-- DATASET ENTRIES follows --

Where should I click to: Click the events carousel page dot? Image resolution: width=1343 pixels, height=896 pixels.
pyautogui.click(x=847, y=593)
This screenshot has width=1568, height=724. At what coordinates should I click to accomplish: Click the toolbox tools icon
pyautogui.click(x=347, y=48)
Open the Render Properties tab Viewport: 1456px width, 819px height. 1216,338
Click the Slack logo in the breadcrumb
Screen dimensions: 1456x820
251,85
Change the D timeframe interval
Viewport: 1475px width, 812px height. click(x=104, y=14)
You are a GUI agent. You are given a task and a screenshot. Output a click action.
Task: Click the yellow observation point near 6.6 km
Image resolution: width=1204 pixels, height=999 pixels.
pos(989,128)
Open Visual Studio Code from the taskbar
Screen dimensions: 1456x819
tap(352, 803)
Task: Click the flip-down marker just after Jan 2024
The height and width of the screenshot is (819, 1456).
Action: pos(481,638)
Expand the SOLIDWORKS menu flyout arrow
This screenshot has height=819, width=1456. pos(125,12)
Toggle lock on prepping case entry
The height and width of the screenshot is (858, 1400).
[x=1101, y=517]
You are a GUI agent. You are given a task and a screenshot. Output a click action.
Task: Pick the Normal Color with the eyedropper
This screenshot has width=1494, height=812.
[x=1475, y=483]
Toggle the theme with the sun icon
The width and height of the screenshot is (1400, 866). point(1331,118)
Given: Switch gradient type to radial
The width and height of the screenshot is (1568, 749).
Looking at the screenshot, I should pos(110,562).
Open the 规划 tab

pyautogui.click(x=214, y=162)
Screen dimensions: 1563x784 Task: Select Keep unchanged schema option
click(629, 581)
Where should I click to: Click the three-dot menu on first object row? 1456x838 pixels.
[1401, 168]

-- DATASET ENTRIES concluded --

YOUR TASK:
Make an exact copy of the records.

ANSWER TO THIS PROBLEM:
Where should I click to: Click the events carousel page dot? Image resolution: width=1343 pixels, height=896 pixels.
pyautogui.click(x=847, y=593)
This screenshot has width=1568, height=724. At what coordinates should I click to accomplish: Click the toolbox tools icon
pyautogui.click(x=347, y=48)
Open the Render Properties tab Viewport: 1456px width, 819px height. 1216,338
Click the Slack logo in the breadcrumb
Screen dimensions: 1456x820
251,85
Change the D timeframe interval
Viewport: 1475px width, 812px height. click(x=104, y=14)
You are a GUI agent. You are given a task and a screenshot. Output a click action.
Task: Click the yellow observation point near 6.6 km
Image resolution: width=1204 pixels, height=999 pixels.
pos(989,128)
Open Visual Studio Code from the taskbar
Screen dimensions: 1456x819
tap(352, 803)
Task: Click the flip-down marker just after Jan 2024
The height and width of the screenshot is (819, 1456).
Action: pos(481,638)
Expand the SOLIDWORKS menu flyout arrow
This screenshot has height=819, width=1456. pos(125,12)
Toggle lock on prepping case entry
The height and width of the screenshot is (858, 1400).
[x=1101, y=517]
You are a GUI agent. You are given a task and a screenshot. Output a click action.
Task: Pick the Normal Color with the eyedropper
This screenshot has width=1494, height=812.
[x=1475, y=483]
Toggle the theme with the sun icon
The width and height of the screenshot is (1400, 866). point(1331,118)
Given: Switch gradient type to radial
The width and height of the screenshot is (1568, 749).
Looking at the screenshot, I should pos(110,562).
Open the 规划 tab

pyautogui.click(x=214, y=162)
Screen dimensions: 1563x784 Task: Select Keep unchanged schema option
click(629, 581)
Where should I click to: Click the three-dot menu on first object row? 1456x838 pixels.
[1401, 168]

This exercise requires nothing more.